Almost a year to the day since we moved Ava out of her cot and into a bed, Dan and I decided it was time to do the same for little sister Ruby.
This was quite an involved process as it goes, because we'd also decided to put the girls back into the same room together (they'd been separated ever since Ava realised that, without the bars, she could wander around at night and wake her little sister any time she liked with a good poke).
Well, I wanted to make the transition as exciting as possible. So we had to move furniture, we had to paint walls, we had to apply wall stickers, we had to hang curtains – and we had to go to Ikea before any of it could happen.
We really should have made the decision to do all this much earlier than 2pm. Anyway, we did manage to get it completed before the girls came home from nursery, and they just loved their new twin room.
The first night was rather eventful to say the least but, since then, Ruby and Ava have been fantastic, sleeping through the night, and behaving really well. Every night, we have a story and then I pull the (almost pointless) blackout blind down. No more drinks! It's time to sleep! Night night! Love you! End of.
Or so I thought.
You see, on Monday evening I discovered what Ruby really gets up to after lights out. Both the girls seemed exhausted, so I had made a concerted effort to get them into bed by 7.15pm at the latest.
They seemed to go down happily enough, so I came downstairs, and Dan and I ate our meal and watched some TV. Half an hour later, I could hear some chattering, so I called upstairs to say it really WAS time to sleep. Properly.
All went quiet and by 9pm, earlier than usual for me, I was ready to hit the hay myself. Having brushed my teeth, I headed for our room – but as I passed the girls' bedroom door, I heard a voice talking in hushed tones. It was Ruby.
"Wunna-punna-tyne, there wudda fair-yay..." she paused, and I thought she'd stopped because she'd heard me.
But then she continued: "No. Wunna-punna-tyne, there wudda a LITTLE fair-yay, and it fly in a twee and it STUCK! The END."
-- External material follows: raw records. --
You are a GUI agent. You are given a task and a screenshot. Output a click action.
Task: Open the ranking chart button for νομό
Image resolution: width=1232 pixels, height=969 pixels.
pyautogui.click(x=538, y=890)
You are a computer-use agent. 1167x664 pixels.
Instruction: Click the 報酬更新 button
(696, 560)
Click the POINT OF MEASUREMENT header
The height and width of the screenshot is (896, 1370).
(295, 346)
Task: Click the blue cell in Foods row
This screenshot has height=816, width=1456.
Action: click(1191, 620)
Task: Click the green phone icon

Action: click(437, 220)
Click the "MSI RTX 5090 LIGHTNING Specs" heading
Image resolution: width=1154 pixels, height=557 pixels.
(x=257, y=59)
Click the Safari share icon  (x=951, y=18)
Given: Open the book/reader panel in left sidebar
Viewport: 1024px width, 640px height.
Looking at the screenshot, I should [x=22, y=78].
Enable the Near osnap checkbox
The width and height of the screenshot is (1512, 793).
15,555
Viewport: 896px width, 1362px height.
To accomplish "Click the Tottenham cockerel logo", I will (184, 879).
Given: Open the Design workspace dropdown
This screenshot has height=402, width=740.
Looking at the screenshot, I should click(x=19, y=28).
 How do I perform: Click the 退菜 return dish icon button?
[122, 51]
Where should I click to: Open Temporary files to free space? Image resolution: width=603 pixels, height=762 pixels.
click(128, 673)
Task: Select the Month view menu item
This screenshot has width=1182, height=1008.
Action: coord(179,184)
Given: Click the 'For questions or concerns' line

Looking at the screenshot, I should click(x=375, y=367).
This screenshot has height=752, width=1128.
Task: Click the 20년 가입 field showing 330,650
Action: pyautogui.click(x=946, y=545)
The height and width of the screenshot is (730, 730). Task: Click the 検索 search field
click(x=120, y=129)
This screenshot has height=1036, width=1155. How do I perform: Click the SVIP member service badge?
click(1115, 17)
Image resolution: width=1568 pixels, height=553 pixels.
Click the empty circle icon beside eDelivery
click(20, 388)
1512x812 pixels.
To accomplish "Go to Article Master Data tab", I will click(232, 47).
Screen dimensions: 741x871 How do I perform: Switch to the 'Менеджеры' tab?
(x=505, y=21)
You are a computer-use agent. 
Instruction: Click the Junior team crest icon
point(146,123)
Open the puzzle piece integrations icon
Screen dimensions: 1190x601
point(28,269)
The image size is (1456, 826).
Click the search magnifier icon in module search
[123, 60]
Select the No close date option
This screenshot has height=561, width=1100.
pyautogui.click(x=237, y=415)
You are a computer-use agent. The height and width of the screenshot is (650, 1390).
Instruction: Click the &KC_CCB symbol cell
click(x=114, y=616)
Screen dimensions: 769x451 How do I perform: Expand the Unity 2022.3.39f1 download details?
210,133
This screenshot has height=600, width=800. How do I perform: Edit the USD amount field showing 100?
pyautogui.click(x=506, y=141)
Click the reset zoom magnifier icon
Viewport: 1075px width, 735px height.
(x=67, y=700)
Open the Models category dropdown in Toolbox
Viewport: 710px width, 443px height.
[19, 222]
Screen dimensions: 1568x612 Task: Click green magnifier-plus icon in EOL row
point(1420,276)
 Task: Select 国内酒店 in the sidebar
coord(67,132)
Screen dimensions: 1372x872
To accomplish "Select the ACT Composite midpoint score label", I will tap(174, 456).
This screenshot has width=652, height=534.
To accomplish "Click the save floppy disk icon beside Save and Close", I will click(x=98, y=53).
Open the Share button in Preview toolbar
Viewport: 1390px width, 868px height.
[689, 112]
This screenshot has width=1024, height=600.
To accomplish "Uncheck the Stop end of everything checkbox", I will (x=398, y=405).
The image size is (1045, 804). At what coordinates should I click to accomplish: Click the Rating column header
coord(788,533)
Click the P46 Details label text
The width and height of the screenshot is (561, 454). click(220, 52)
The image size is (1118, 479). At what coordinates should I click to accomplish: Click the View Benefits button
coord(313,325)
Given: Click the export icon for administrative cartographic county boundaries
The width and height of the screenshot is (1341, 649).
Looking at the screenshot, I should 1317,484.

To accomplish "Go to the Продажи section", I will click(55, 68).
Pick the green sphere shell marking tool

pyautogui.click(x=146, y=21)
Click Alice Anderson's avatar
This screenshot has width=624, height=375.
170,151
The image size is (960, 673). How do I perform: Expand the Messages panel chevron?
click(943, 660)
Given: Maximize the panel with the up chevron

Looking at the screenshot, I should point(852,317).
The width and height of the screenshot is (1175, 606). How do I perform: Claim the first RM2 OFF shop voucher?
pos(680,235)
She sounded so pleased with herself. I suppose it did have a beginning, a middle and an end – and the considered addition of "little" had added a certain something to her lead character. I was about the open the door, when I heard: "My turn!"
But it wasn't Ava, it was Ru again. Obviously, she was on a roll. "Wunna-punna-tyne, there wudda WITCH! And it flying and and it fly inna sea and it DIED. The END."
That's it, I thought. No more ghoulish night time stories about suicidal sorcerers. I opened the door, expecting to see my girls huddled up together under one of their duvets, looking cute in the near darkness, as Ru regaled Ava with the bizarre contents of her sweet little head.
The light was on. Ruby had removed every item of folded clothing from the bottom shelf of the wardrobe and replaced them with... herself, in a sort of upside down position. On top of her pyjamas, she was wearing a pair of Ava's trousers, both legs stuffed into one hole.
And Ava? She was fast asleep, bless her – and covered in Lego.
"Ruby!" I said, "Get into bed, right now!"
Totally rumbled and somewhat startled, Ru tried to run to her bed. But because she was inside a wardrobe, because she was sort of upside down and because she had both legs in one half of a pair of trousers, she failed spectacularly and landed on the carpet in a headfirst heap.
I scooped her up and, kicking all the clothes into a dark corner to deal with in the morning, I nuzzled her and plonked her on to her mattress.
"Now, SLEEP, Ru! It's so late. Night night."
I turned the light off, swept the plastic off my eldest daughter, and closed the door. Before it had even clicked, Ruby said in a whisper so forced it was louder than normal talking: "WUNNA-PUNNA-TYNE THERE WUDDA BIG MUMMY, AND IT..."
I really didn't want to hear the end of that story.
I could almost hear her mouth clamp shut, thank heavens.
But she still woke up at flippin' 5am.